» TASK INSTRUCTIONS: Produce a word-for-word copy of the data below.
Start of DATA
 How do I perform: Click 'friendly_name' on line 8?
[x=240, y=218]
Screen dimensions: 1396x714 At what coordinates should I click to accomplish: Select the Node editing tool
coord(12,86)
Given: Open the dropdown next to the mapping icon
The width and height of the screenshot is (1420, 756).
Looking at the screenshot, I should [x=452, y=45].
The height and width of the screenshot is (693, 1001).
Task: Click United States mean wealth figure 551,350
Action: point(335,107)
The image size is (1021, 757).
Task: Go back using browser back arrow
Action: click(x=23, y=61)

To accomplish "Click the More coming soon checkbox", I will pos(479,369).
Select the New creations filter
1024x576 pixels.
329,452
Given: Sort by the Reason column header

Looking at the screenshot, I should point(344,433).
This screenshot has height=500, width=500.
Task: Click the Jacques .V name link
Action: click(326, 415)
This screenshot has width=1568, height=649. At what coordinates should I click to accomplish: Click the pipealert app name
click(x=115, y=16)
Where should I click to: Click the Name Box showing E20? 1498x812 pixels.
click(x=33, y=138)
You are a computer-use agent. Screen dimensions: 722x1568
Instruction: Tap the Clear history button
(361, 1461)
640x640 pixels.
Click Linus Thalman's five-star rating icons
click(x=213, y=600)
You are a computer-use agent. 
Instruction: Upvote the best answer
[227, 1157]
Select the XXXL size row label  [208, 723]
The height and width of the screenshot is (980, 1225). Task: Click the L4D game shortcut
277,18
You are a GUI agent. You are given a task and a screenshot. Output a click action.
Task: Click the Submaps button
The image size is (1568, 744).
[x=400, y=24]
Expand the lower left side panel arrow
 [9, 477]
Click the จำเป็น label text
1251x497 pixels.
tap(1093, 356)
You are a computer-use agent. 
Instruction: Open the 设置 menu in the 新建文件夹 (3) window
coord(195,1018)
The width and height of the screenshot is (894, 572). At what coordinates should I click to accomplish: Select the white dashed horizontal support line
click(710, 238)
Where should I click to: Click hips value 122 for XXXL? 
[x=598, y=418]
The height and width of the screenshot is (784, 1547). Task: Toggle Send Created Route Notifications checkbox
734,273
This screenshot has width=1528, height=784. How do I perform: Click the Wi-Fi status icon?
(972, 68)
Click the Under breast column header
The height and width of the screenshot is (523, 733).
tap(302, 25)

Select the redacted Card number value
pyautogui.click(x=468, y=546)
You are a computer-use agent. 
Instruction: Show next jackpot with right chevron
End of DATA
» TASK OUTPUT:
 How do I perform: Click 'friendly_name' on line 8?
[x=240, y=218]
Screen dimensions: 1396x714 At what coordinates should I click to accomplish: Select the Node editing tool
coord(12,86)
Given: Open the dropdown next to the mapping icon
The width and height of the screenshot is (1420, 756).
Looking at the screenshot, I should [x=452, y=45].
The height and width of the screenshot is (693, 1001).
Task: Click United States mean wealth figure 551,350
Action: point(335,107)
The image size is (1021, 757).
Task: Go back using browser back arrow
Action: click(x=23, y=61)

To accomplish "Click the More coming soon checkbox", I will pos(479,369).
Select the New creations filter
1024x576 pixels.
329,452
Given: Sort by the Reason column header

Looking at the screenshot, I should point(344,433).
This screenshot has height=500, width=500.
Task: Click the Jacques .V name link
Action: click(326, 415)
This screenshot has width=1568, height=649. At what coordinates should I click to accomplish: Click the pipealert app name
click(x=115, y=16)
Where should I click to: Click the Name Box showing E20? 1498x812 pixels.
click(x=33, y=138)
You are a computer-use agent. Screen dimensions: 722x1568
Instruction: Tap the Clear history button
(361, 1461)
640x640 pixels.
Click Linus Thalman's five-star rating icons
click(x=213, y=600)
You are a computer-use agent. 
Instruction: Upvote the best answer
[227, 1157]
Select the XXXL size row label  [208, 723]
The height and width of the screenshot is (980, 1225). Task: Click the L4D game shortcut
277,18
You are a GUI agent. You are given a task and a screenshot. Output a click action.
Task: Click the Submaps button
The image size is (1568, 744).
[x=400, y=24]
Expand the lower left side panel arrow
 [9, 477]
Click the จำเป็น label text
1251x497 pixels.
tap(1093, 356)
You are a computer-use agent. 
Instruction: Open the 设置 menu in the 新建文件夹 (3) window
coord(195,1018)
The width and height of the screenshot is (894, 572). At what coordinates should I click to accomplish: Select the white dashed horizontal support line
click(710, 238)
Where should I click to: Click hips value 122 for XXXL? 
[x=598, y=418]
The height and width of the screenshot is (784, 1547). Task: Toggle Send Created Route Notifications checkbox
734,273
This screenshot has width=1528, height=784. How do I perform: Click the Wi-Fi status icon?
(972, 68)
Click the Under breast column header
The height and width of the screenshot is (523, 733).
tap(302, 25)

Select the redacted Card number value
pyautogui.click(x=468, y=546)
You are a computer-use agent. 
Instruction: Show next jackpot with right chevron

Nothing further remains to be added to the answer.